If the key thing is being unimpeded in creating my own individual self, then community is going to be a problem for liberals. It will appear as a possible threat to my freedom and individuality. Expressions of nationalism will be looked on suspiciously or even fearfully.

This is especially true of more traditional forms of nationalism based on ties of ethnicity. We don’t get to choose our ethnicity. It is predetermined rather than self-determined. Therefore, it is looked on negatively by liberals as an impediment to individual autonomy.

A liberal society will not be protective of the deeper forms of communal identity.

Is this really of benefit to the individual? A communal identity gives us a sense of connection to generations past and future; it helps give meaning to the work we do for our families and communities; it enriches our sense of personal identity; it gives us a special sense of attachment to a particular culture and place; and it helps to motivate our efforts to maintain the standards of the society we belong to.

Most people experience a traditional national identity positively. It is only when autonomy is made the single, overriding aim that such an identity is thought morally wrong.

So the question becomes this: do we accept the underlying assumptions of liberalism with the loss of communal identity that this involves?

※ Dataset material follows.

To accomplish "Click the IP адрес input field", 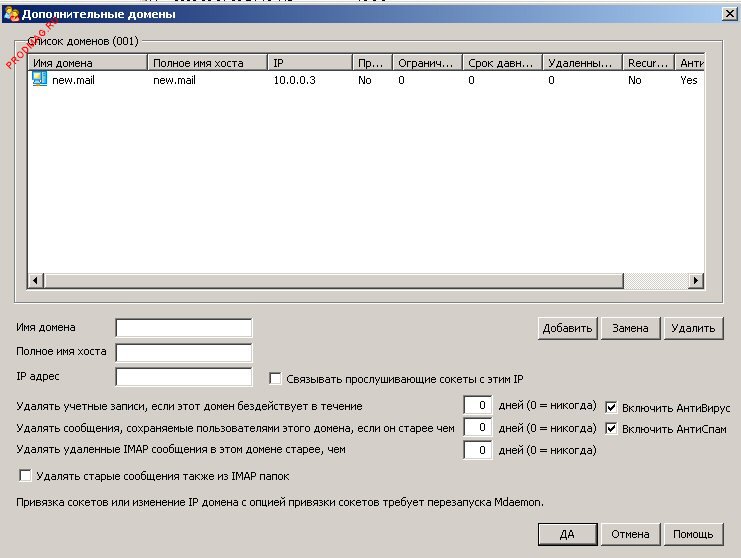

Or do we respond to the loss of communal identity by reconsidering the liberal idea that autonomy is always and everywhere the key good in life?


Gender

Gender creates all sorts of headaches for liberals.

The theory is clear enough. We are supposed to be autonomous, which means being self-determining. But our sex – the fact of being a man or a woman – is not self-determined but predetermined. Therefore, gender is seen as something hostile to the individual, a limitation or even a prison. It must be made not to matter.

How can liberals make it not matter? Well, they declare gender to be an artificial social construct. This then means that gender can be socially deconstructed. If boys and girls are raised the same, then gender distinctions can be made to go away.

English writer Penny Red is thoroughly liberal in her thoughts on gender. She has declared:

we cannot allow ourselves to think in binaries - men and women, boys and girls … I have this dream … about liberating all human people from the cruelties and limitations imposed on them by their gender ...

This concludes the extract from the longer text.